It suffices to show $M$ lies on the radical axis of the two circles. To do, for a point $X$ define: $$ f(X)=\mathrm{Pow}_{\odot E_{C}II_{B}}{\left(X\right)}-\mathrm{Pow}_{\odot ABC}{\left(X\right)} $$which is a linear function. We then have $f(C)=CI \cdot CE_{C}=ab$ and also, using $\triangle ADB \cap I_{B} \sim \triangle CAB \cap I$ we get: $$ f(B)=BI_{B} \cdot BI=BI^2 \cdot \frac{c}{a}=\frac{c}{a} \cdot \frac{BI}{BE_{B}} \cdot \underbrace{BI \cdot BE_B}_{ac}=\frac{c^2 (s-b)}{s} $$Then we have, by linearity: \begin{align*} f(M)&=\frac{f(B)+f(C)}{2} \\ &=\frac{abs+c^2(s-b)}{2s} \\ &=\frac{ab(a+b+c)+c^2(a+c-b)}{4s} \\ &=\frac{a^2b+a\left(b^2+c^2\right)+abc+c^3-bc^2}{4s} \\ &=\frac{a^3+\cancel{bc^2}+b^3+c^3+abc-\cancel{bc^2}}{4s} \tag{$a^2=b^2+c^2$} \\ &=\frac{a^3+b^3+c^3+abc}{4s} \end{align*}We thus have: $$ \mathrm{Pow}_{\odot E_{C}II_{B}}{\left(M\right)}=f(M)+\mathrm{Pow}_{\odot ABC}{\left(M\right)}=\frac{a^3+b^3+c^3+abc}{4s}-\frac{a^2}{4} $$which is symmetric under $b \leftrightarrow c$ so $\mathrm{Pow}_{\odot E_{C}II_{B}}{\left(M\right)}=\mathrm{Pow}_{\odot E_{B}II_{C}}{\left(M\right)}$ which is what we wanted.

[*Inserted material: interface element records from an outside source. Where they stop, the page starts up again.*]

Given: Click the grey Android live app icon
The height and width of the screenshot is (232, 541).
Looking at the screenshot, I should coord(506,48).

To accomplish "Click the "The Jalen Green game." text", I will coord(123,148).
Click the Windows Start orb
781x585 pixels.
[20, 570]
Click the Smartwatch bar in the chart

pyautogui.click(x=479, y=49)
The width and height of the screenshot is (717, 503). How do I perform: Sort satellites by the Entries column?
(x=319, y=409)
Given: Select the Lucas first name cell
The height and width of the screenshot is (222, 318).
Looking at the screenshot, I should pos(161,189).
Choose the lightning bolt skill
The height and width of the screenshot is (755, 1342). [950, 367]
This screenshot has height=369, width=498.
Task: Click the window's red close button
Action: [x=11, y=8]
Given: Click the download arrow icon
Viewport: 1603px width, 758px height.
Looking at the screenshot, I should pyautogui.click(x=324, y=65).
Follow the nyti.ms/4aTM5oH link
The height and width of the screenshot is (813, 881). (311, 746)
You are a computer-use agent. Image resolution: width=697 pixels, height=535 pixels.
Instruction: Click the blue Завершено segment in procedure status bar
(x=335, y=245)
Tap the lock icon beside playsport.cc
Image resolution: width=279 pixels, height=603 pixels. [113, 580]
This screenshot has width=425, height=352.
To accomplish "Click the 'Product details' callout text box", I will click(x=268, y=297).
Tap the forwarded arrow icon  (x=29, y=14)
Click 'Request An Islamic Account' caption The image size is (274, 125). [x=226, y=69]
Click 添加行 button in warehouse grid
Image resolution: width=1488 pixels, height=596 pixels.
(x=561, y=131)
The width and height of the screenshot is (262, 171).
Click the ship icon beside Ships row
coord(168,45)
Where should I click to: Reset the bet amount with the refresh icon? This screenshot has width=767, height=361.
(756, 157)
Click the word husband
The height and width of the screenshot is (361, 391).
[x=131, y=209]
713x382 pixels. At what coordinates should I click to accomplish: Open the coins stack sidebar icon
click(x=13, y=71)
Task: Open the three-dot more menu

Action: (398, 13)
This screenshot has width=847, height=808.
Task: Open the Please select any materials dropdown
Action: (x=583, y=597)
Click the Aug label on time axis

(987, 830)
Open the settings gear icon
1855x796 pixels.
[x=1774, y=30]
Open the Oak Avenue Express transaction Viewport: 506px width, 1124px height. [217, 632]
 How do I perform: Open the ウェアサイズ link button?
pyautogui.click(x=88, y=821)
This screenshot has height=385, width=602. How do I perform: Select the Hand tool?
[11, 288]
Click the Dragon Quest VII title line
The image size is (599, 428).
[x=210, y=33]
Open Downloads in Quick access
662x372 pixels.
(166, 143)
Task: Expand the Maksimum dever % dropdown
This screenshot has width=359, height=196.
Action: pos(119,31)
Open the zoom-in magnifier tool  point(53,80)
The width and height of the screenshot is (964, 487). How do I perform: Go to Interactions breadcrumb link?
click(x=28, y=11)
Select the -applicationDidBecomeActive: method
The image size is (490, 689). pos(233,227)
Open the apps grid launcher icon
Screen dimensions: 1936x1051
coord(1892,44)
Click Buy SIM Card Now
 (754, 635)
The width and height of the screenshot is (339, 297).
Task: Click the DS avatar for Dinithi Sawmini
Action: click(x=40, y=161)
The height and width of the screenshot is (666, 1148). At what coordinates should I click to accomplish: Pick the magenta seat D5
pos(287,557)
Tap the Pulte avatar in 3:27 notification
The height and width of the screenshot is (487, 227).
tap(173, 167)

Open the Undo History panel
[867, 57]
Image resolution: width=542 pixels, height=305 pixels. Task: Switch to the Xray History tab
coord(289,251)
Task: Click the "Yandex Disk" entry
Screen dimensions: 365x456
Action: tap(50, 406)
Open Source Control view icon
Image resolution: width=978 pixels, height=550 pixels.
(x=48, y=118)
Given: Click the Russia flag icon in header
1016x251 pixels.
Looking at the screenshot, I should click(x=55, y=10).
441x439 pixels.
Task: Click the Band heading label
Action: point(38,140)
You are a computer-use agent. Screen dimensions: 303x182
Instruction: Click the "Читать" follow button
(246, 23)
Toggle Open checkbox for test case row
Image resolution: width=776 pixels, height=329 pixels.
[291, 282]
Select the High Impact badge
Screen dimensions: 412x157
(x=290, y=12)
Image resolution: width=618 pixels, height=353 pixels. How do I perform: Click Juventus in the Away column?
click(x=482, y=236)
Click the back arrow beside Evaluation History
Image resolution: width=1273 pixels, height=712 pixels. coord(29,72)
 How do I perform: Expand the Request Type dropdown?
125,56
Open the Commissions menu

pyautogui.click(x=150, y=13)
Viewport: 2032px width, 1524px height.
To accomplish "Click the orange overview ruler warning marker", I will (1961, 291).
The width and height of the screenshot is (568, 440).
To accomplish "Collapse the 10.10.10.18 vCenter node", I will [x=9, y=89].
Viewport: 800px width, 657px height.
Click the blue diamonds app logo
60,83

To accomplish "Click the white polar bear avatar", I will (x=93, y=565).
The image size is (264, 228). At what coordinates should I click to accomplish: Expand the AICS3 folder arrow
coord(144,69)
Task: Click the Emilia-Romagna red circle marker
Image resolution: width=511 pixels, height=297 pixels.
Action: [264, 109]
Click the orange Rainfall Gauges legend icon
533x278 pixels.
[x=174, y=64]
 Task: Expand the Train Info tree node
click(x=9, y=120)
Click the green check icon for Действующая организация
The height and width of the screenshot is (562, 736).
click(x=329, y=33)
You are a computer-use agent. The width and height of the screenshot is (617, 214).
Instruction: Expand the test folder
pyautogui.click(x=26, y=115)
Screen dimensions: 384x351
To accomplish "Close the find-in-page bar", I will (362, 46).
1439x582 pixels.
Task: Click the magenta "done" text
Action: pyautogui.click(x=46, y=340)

Let $O_1$ and $O_2$ be centers of $II_CE_B$ and $II_BE_C$ and Let $R_1$ and $R_2$ be their radius. Claim $ : O_1I_CCE_B$ and $O_2I_BBE_C$ are cyclic. Proof $:$ Note that $\angle I_CO_1E_B = 2\angle I_CIE_B = \angle 90$. we prove the other one with same approach. Note that we need to prove $MO_1^2 - R_1^2 = MO_2^2 - R_2^2$. $MO_1^2 = O_1C^2 + \frac{a^2}{4} - a . O_1C . \cos{(45 + \frac{C}{2})}$ $R_1^2 = \frac{I_CE_B}{2\sin{45}}^2 = \frac{I_CE_B^2}{2}$ $O_1C^2 = CI_C.CI + R_1^2$ so $MO_1^2 - R_1^2 = CI_C.CI + \frac{a^2}{4} - a . O_1C . \cos{(45 + \frac{C}{2})}$ so we need to prove $CI^2 - pow_{BI_BI_CC}(I) - a . O_1C . \cos{(45 + \frac{C}{2})} = BI^2 - pow_{BI_BI_CC}(I) - a . O_2B . \cos{(45 + \frac{B}{2})}$ or $CI^2 - a.\frac{CI_C+CE_B}{\sqrt{2}}.\cos{(45 + \frac{B}{2})} = BI^2 - a.\frac{BI_B+BE_C}{\sqrt{2}}.\cos{(45 + \frac{C}{2})}$ and Note that $\frac{CI_C}{CI} = \frac{b}{a}$ and $\frac{BI_B}{BI} = \frac{c}{a}$ and $\frac{CE_B}{BE_C} = \frac{BI}{CI}$ then just expand both sides and we're Done. Any synthetic by the way ?

any synthetic?

Here's a synthetic proof: Lukaluce wrote: Let $ABC$ be a right-angled triangle with $\angle BAC = 90^{\circ}$. Let the height from $A$ cut its side $BC$ at $D$. Let $I, I_B, I_C$ be the incenters of triangles $ABC, ABD, ACD$ respectively. Let also $E_B, E_C$ be the excenters of $ABC$ with respect to vertices $B$ and $C$ respectively. If $K$ is the point of intersection of the circumcircles of $E_CII_B$ and $E_BII_C$, show that $KI$ passes through the midpoint $M$ of side $BC$. Claim: $I_BI_C \parallel E_BE_C$. Proof: Consider the spiral sim $\sigma$ at $D$ sending $C \to A$ and $A \to B$. Then $\sigma$ sends $I_C$ to $I_B$. Hence, $$ \triangle DCI_C \sim \triangle DAI_B \implies \triangle DCA \sim \triangle DI_CI_B $$As $\angle I_CDC = 45^\circ$, hence $\angle (I_BI_C,AC) = 45^\circ$. But its direct that $\angle (E_BE_C,AC) = 45^\circ$. Hence $I_BI_C \parallel E_BE_C$. $\square$ Now note points $E_B,E_C,B,C$ are concyclic (they lie of circle with diameter $E_BE_C$). So Reim's Theorem gives that points $I_B,I_C,C,B$ are concyclic. Now ignore all points in the figure and only look at points $$ I,B,C,I_B,I_C,E_B,E_C $$Invert at $I$. Our problem just becomes equivalent to the following well-known Ceva's Theorem application: Let $ABC$ be a triangle and $D,E,F$ be points on sides $BC,CA,AB$, respectively. Suppose $AD,BE,CF$ concur. If $D$ is the midpoint of segment $BC$, then $EF \parallel BC$.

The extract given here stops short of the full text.